Definitivamente, a coisa azedou e o mínimo que se pode dizer sobre as notícias de aumento de capital na banca, que ontem saíram na imprensa, é que o timing foi azarado:

 - O PSI20, depois de um arranque de ano fulgurante, tinha encetado há já algumas semanas uma correção que já passara para lá do meramente saudável, para assumir proporções alarmantes, com quebra da tendência ascendente na passada 2ª feira (ver o nosso gráfico no tópico do índice);

- As principais ações do índice davam sinais de grande fraqueza, com destaque precisamente para a banca que estava a fazer lower highs sucessivos;

- Do lado da banca foi terrível o anúncio de que o Barclays tinha a intenção de fechar o negócio no nosso país e abalar. Embora o fecho puro e simples tenha depois sido desmentido (de forma tão pueril que só o tornou mais assustador), o facto de não se ponderar a venda deixou a ideia de fuga atabalhoada, o que só é possível, diga-se o que se disser, se o negócio estiver pior do que se pensava. Ninguém foge, nem a peanners (Antes tivesse dito "feijões". Agora fiquei mal disposto. Diacho, ando com uma crise de azia desde ontem ao início da noite!

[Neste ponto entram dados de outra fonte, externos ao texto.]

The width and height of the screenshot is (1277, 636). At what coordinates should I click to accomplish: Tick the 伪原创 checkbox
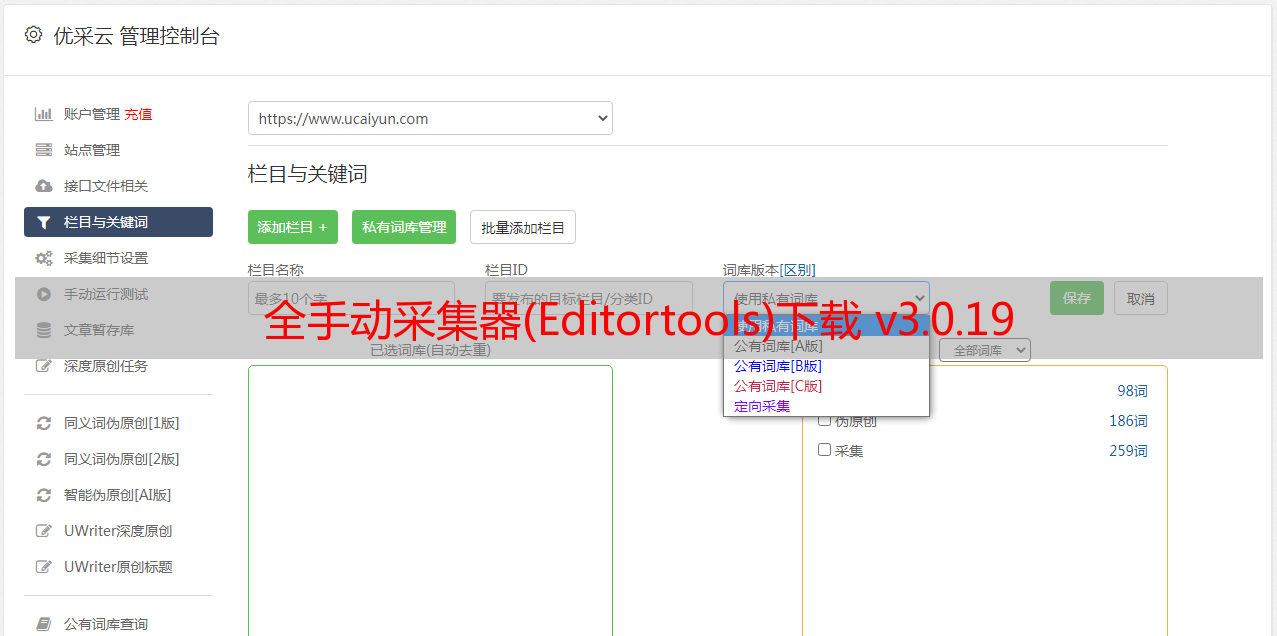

De que será?);

- Entretanto, vem hoje na imprensa que o BBVA também está de malas aviadas, coisa já sabida há algum tempo, mas a verdade é que a notícia, se no início do ano era encarada como uma simples opção tática de gestão (o BBVA fartou-se de assumir prejuízos em Portugal), nos dias que correm começa a deixar a tristonha sensação de debandada;

- Hoje saíram os números do PIB português e dá outra vez má onda. Os números vêm abaixo do previsto e a economia dá claramente sinais de estar a fraquejar.


Diria que só falta os juros da dívida pública começarem a subir, para termos o caldo entornado. Mas nem vamos falar disso para não agoirar.